*** MATERIAL SUPPLIED

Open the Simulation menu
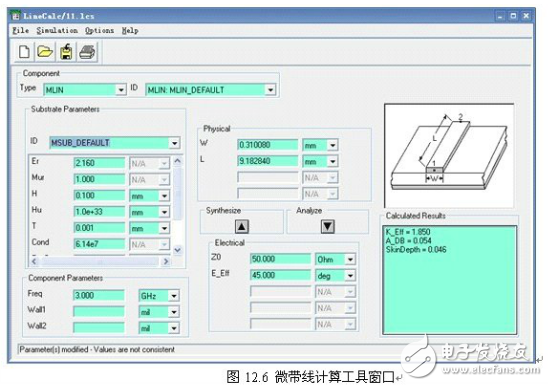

******
*** MATERIAL SUPPLIED

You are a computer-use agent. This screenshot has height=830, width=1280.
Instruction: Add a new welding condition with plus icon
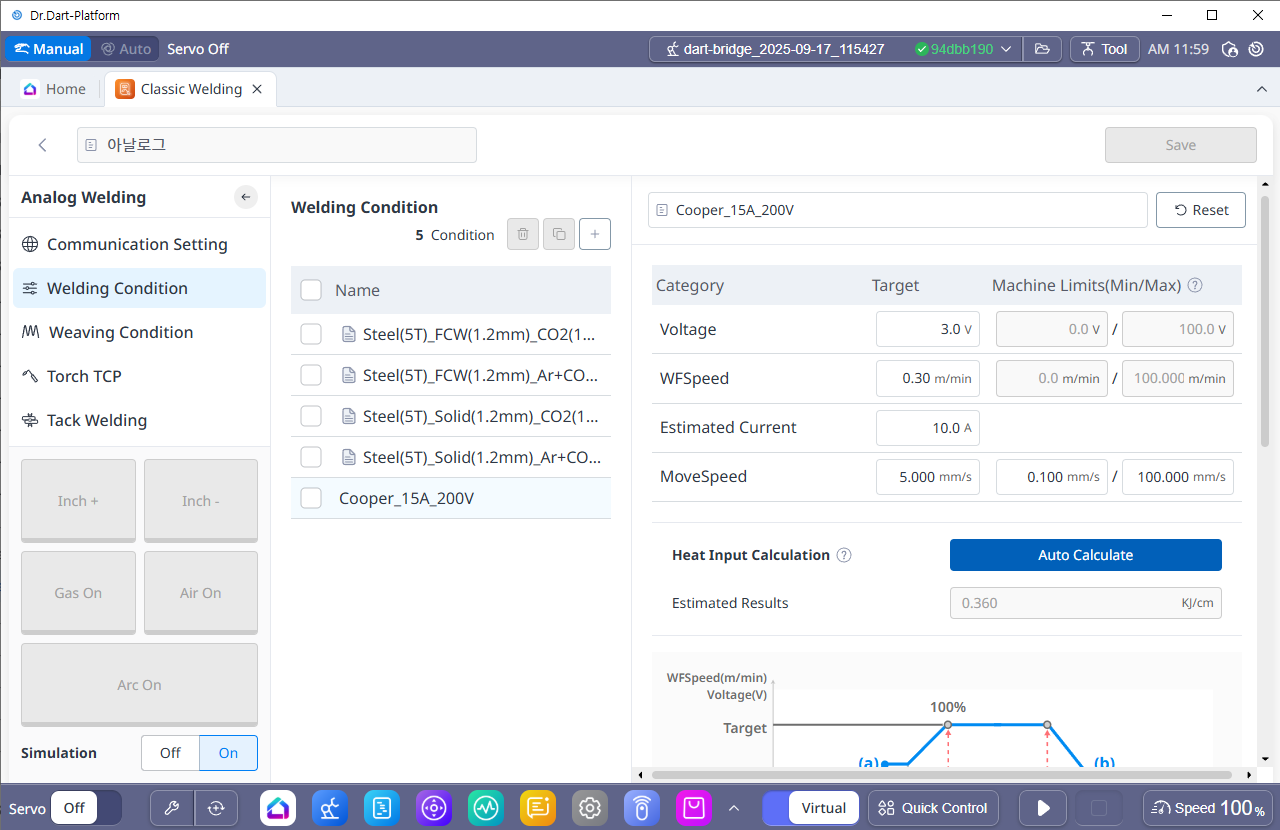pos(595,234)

******
*** MATERIAL SUPPLIED

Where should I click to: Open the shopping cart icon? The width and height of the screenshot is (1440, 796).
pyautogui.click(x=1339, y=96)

******

= AIM OF THE EXERCISE =
Reproduce the records word for word, starting at the line containing "Where should I" and ending at the line containing "pyautogui.click(x=1339, y=96)", both lines included.

= FULL SOLUTION =
Where should I click to: Open the shopping cart icon? The width and height of the screenshot is (1440, 796).
pyautogui.click(x=1339, y=96)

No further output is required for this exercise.